EXERCISE
Once you have read the records, write them out again exactly.

THE INPUT
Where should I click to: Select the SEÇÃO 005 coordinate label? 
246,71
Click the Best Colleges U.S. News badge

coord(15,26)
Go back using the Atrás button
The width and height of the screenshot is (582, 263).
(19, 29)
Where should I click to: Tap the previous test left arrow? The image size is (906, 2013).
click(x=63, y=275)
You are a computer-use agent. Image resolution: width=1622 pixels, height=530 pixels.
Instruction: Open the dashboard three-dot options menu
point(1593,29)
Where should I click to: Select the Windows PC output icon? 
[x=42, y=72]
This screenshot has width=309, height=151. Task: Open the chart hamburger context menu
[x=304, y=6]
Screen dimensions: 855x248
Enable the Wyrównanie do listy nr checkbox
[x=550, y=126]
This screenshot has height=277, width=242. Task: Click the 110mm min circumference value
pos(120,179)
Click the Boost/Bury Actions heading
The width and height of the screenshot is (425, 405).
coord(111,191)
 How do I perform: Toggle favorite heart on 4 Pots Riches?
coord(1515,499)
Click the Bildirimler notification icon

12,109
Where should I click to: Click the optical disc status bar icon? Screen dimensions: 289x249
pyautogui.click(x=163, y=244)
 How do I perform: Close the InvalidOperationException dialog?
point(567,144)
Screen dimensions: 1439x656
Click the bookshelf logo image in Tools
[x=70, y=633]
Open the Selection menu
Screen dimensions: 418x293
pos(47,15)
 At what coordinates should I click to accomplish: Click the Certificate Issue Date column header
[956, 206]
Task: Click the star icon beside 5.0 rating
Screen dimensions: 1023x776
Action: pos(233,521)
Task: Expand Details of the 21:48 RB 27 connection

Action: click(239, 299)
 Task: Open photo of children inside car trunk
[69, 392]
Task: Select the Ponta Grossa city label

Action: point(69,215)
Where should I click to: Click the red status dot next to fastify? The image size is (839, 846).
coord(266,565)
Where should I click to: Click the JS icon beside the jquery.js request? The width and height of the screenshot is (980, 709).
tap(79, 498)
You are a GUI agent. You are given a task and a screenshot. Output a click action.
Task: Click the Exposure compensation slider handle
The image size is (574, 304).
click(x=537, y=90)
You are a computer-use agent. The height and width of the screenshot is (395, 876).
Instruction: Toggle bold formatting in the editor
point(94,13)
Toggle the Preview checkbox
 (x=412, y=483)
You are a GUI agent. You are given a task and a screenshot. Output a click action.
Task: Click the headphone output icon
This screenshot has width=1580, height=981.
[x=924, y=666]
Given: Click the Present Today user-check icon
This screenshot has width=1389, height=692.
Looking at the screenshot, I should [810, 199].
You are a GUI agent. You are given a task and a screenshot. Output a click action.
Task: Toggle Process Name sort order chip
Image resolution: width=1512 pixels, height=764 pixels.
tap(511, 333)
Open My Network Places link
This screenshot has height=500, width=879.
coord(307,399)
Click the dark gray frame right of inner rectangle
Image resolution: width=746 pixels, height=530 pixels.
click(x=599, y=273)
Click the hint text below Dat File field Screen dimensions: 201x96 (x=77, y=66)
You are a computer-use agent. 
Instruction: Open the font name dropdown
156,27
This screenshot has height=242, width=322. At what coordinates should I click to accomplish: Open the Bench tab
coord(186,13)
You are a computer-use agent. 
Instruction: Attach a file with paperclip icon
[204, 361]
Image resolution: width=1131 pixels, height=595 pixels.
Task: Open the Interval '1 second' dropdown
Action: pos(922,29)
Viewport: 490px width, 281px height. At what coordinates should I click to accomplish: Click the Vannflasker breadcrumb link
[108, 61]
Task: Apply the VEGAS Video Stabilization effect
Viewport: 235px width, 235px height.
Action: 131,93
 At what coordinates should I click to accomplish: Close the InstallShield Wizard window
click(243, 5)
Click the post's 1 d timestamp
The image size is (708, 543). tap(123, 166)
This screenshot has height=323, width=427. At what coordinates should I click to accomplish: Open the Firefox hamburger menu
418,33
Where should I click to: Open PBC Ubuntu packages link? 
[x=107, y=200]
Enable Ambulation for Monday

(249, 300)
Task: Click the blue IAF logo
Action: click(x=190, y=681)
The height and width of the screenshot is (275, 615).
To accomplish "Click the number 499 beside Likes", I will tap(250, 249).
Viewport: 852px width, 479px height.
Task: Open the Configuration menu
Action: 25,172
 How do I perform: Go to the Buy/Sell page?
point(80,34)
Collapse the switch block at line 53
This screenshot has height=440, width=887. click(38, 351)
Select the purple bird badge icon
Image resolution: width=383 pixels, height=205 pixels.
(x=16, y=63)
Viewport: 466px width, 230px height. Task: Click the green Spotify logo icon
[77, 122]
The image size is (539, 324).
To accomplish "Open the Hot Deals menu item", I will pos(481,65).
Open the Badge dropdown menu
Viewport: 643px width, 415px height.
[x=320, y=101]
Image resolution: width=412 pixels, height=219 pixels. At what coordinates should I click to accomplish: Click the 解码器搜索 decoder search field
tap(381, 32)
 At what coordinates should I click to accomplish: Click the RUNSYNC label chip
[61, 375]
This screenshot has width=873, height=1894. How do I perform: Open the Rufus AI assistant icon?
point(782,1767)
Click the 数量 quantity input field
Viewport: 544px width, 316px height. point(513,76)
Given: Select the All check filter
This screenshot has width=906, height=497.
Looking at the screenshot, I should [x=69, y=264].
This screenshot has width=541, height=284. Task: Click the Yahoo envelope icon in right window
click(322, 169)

RESPONSE AREA
Where should I click to: Select the SEÇÃO 005 coordinate label? 
246,71
Click the Best Colleges U.S. News badge

coord(15,26)
Go back using the Atrás button
The width and height of the screenshot is (582, 263).
(19, 29)
Where should I click to: Tap the previous test left arrow? The image size is (906, 2013).
click(x=63, y=275)
You are a computer-use agent. Image resolution: width=1622 pixels, height=530 pixels.
Instruction: Open the dashboard three-dot options menu
point(1593,29)
Where should I click to: Select the Windows PC output icon? 
[x=42, y=72]
This screenshot has width=309, height=151. Task: Open the chart hamburger context menu
[x=304, y=6]
Screen dimensions: 855x248
Enable the Wyrównanie do listy nr checkbox
[x=550, y=126]
This screenshot has height=277, width=242. Task: Click the 110mm min circumference value
pos(120,179)
Click the Boost/Bury Actions heading
The width and height of the screenshot is (425, 405).
coord(111,191)
 How do I perform: Toggle favorite heart on 4 Pots Riches?
coord(1515,499)
Click the Bildirimler notification icon

12,109
Where should I click to: Click the optical disc status bar icon? Screen dimensions: 289x249
pyautogui.click(x=163, y=244)
 How do I perform: Close the InvalidOperationException dialog?
point(567,144)
Screen dimensions: 1439x656
Click the bookshelf logo image in Tools
[x=70, y=633]
Open the Selection menu
Screen dimensions: 418x293
pos(47,15)
 At what coordinates should I click to accomplish: Click the Certificate Issue Date column header
[956, 206]
Task: Click the star icon beside 5.0 rating
Screen dimensions: 1023x776
Action: pos(233,521)
Task: Expand Details of the 21:48 RB 27 connection

Action: click(239, 299)
 Task: Open photo of children inside car trunk
[69, 392]
Task: Select the Ponta Grossa city label

Action: point(69,215)
Where should I click to: Click the red status dot next to fastify? The image size is (839, 846).
coord(266,565)
Where should I click to: Click the JS icon beside the jquery.js request? The width and height of the screenshot is (980, 709).
tap(79, 498)
You are a GUI agent. You are given a task and a screenshot. Output a click action.
Task: Click the Exposure compensation slider handle
The image size is (574, 304).
click(x=537, y=90)
You are a computer-use agent. The height and width of the screenshot is (395, 876).
Instruction: Toggle bold formatting in the editor
point(94,13)
Toggle the Preview checkbox
 (x=412, y=483)
You are a GUI agent. You are given a task and a screenshot. Output a click action.
Task: Click the headphone output icon
This screenshot has width=1580, height=981.
[x=924, y=666]
Given: Click the Present Today user-check icon
This screenshot has width=1389, height=692.
Looking at the screenshot, I should [810, 199].
You are a GUI agent. You are given a task and a screenshot. Output a click action.
Task: Toggle Process Name sort order chip
Image resolution: width=1512 pixels, height=764 pixels.
tap(511, 333)
Open My Network Places link
This screenshot has height=500, width=879.
coord(307,399)
Click the dark gray frame right of inner rectangle
Image resolution: width=746 pixels, height=530 pixels.
click(x=599, y=273)
Click the hint text below Dat File field Screen dimensions: 201x96 (x=77, y=66)
You are a computer-use agent. 
Instruction: Open the font name dropdown
156,27
This screenshot has height=242, width=322. At what coordinates should I click to accomplish: Open the Bench tab
coord(186,13)
You are a computer-use agent. 
Instruction: Attach a file with paperclip icon
[204, 361]
Image resolution: width=1131 pixels, height=595 pixels.
Task: Open the Interval '1 second' dropdown
Action: pos(922,29)
Viewport: 490px width, 281px height. At what coordinates should I click to accomplish: Click the Vannflasker breadcrumb link
[108, 61]
Task: Apply the VEGAS Video Stabilization effect
Viewport: 235px width, 235px height.
Action: 131,93
 At what coordinates should I click to accomplish: Close the InstallShield Wizard window
click(243, 5)
Click the post's 1 d timestamp
The image size is (708, 543). tap(123, 166)
This screenshot has height=323, width=427. At what coordinates should I click to accomplish: Open the Firefox hamburger menu
418,33
Where should I click to: Open PBC Ubuntu packages link? 
[x=107, y=200]
Enable Ambulation for Monday

(249, 300)
Task: Click the blue IAF logo
Action: click(x=190, y=681)
The height and width of the screenshot is (275, 615).
To accomplish "Click the number 499 beside Likes", I will tap(250, 249).
Viewport: 852px width, 479px height.
Task: Open the Configuration menu
Action: 25,172
 How do I perform: Go to the Buy/Sell page?
point(80,34)
Collapse the switch block at line 53
This screenshot has height=440, width=887. click(38, 351)
Select the purple bird badge icon
Image resolution: width=383 pixels, height=205 pixels.
(x=16, y=63)
Viewport: 466px width, 230px height. Task: Click the green Spotify logo icon
[77, 122]
The image size is (539, 324).
To accomplish "Open the Hot Deals menu item", I will pos(481,65).
Open the Badge dropdown menu
Viewport: 643px width, 415px height.
[x=320, y=101]
Image resolution: width=412 pixels, height=219 pixels. At what coordinates should I click to accomplish: Click the 解码器搜索 decoder search field
tap(381, 32)
 At what coordinates should I click to accomplish: Click the RUNSYNC label chip
[61, 375]
This screenshot has width=873, height=1894. How do I perform: Open the Rufus AI assistant icon?
point(782,1767)
Click the 数量 quantity input field
Viewport: 544px width, 316px height. point(513,76)
Given: Select the All check filter
This screenshot has width=906, height=497.
Looking at the screenshot, I should [x=69, y=264].
This screenshot has width=541, height=284. Task: Click the Yahoo envelope icon in right window
click(322, 169)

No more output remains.